The Ripstick 88 is the newest and narrowest ski in Elan’s collection of all-mountain freeride skis. They’ve taken the successful construction and shape of the wider Ripstick models and repackaged it in a narrower waist width. These skis are unique in their construction and shape. Elan uses 3-dimensional carbon tubes running through the ski’s wood core. This application of carbon provides a much smoother feel with better vibration damping than most skis using carbon. Elan also uses an asymmetrical shape with more rocker along the outside edge and camber along the inside edge. This gives the ski the ability to hold an edge even on very firm conditions, while also smoothing out turn initiation and giving it a more versatile feel and more capabilities in softer snow conditions. This 88 mm width range is a popular league and we’re excited about this new player.
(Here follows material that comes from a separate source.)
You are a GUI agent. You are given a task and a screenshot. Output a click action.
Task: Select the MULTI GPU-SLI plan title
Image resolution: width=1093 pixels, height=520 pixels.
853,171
Parker Herlihy, who in years past has won the Overall Ski The East Freeride title, is a great person to test the limits of a new ski. He opted for the 186 cm length in the Ripstick 88, which happens to be the longest length available. Lots of high scores from Parker, including 5 out of 5 for stability, torsional stiffness/edge grip, and overall impression. “No speed limit! Give’r a rip!!” If Parker can’t find a speed limit, not many skiers are going to. He was impressed by its ability to rip on firm snow, but also by its quickness and playful nature. Not many skis, or maybe no skis, have this blend of playfulness and torsional stiffness. “Quick to engage. So so stiff underfoot and so so sick. Love them.” He actually drew a heart on his test form too. Parker had heard the hype, but hadn’t had a chance to ski them until our test. His closing comment was “there’s a reason why people talk about these.”
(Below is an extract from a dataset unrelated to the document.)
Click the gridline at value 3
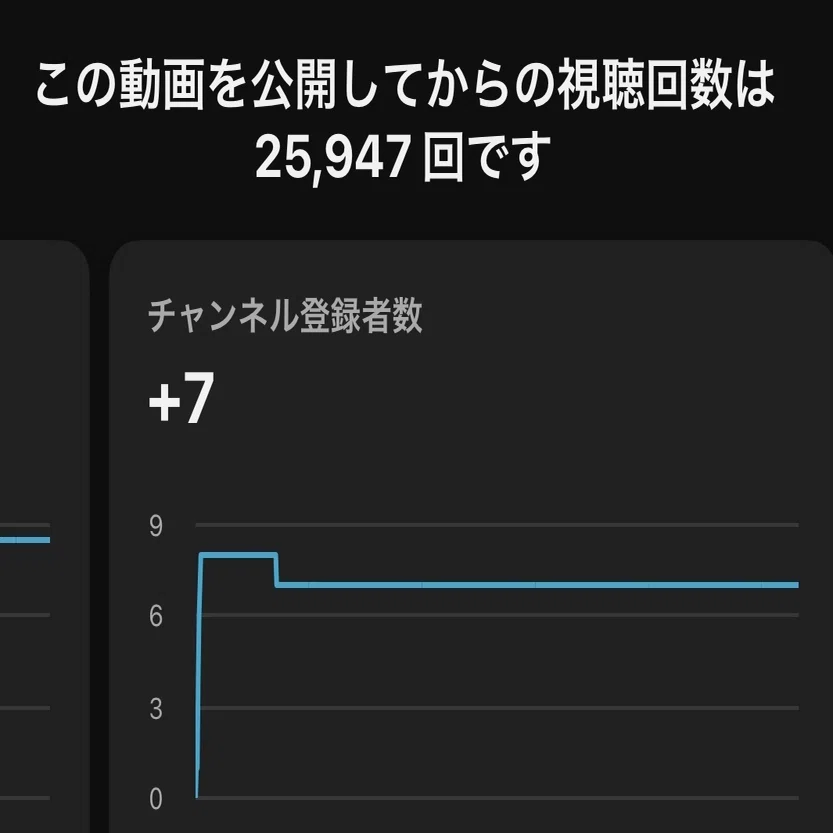This screenshot has height=833, width=833. tap(497, 708)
Michael Rooney went for the 179 cm length and he too was impressed by the versatility of the Ripstick 88. Michael found it held an edge really well on hardpack, and also that it “handles bumps and choppy snow well. Turns easily regardless of what type of snow and terrain.” That’s where the shape of the Ripstick 88 really comes into play. Its unique rocker profile paired with substantial early taper in the tips and tails gives it a very intuitive feel and allows for easy turn initiation in a huge variety of situations. It also lets the skier make different style turns on demand. It will hold an edge and finish a true carve, but it will also pivot, slip, smear, and slash when you want it to.
Tad Lamell admitted he was a little turned off by the right and left ski concept, but after testing the 179 cm length, he was impressed by its feel and performance. He thought it was a “good shape,” as it provides that versatility we just talked about. Tad also really enjoyed the feel of initiating turns, ‘I was impressed with the ease of turns,” which is a recurring theme on any Ripstick model.
Dave Marryat is known more for his prowess on a snowboard than his skiing chops, but that actually makes him a great ski tester as he has a different perspective and less experience than some of our seasoned vets. “Ripstick 88 rips! I purposefully grabbed the 172 cm and found it quick through the turn and confidence-inspiring in mixed conditions.” Between Parker and Dave, we’re covered two ends of the skiing ability spectrum. Parker easily falls into the expert category, and Dave squarely into the intermediate realm. They both loved the Ripstick 88, which really says a lot about the ski.
The Ripstick 88 from Elan provides tremendous all-mountain versatility for a whole slew of different skiers. It’s approachable for intermediates and even timid skiers, while experts will appreciate its versatility, responsiveness, and the fact you can ski it really aggressively if you want to. It performs well in all but the deepest snow conditions, suggesting that it could be a good one-ski-quiver for a lot of skiers, especially those who don’t encounter deep snow conditions very often.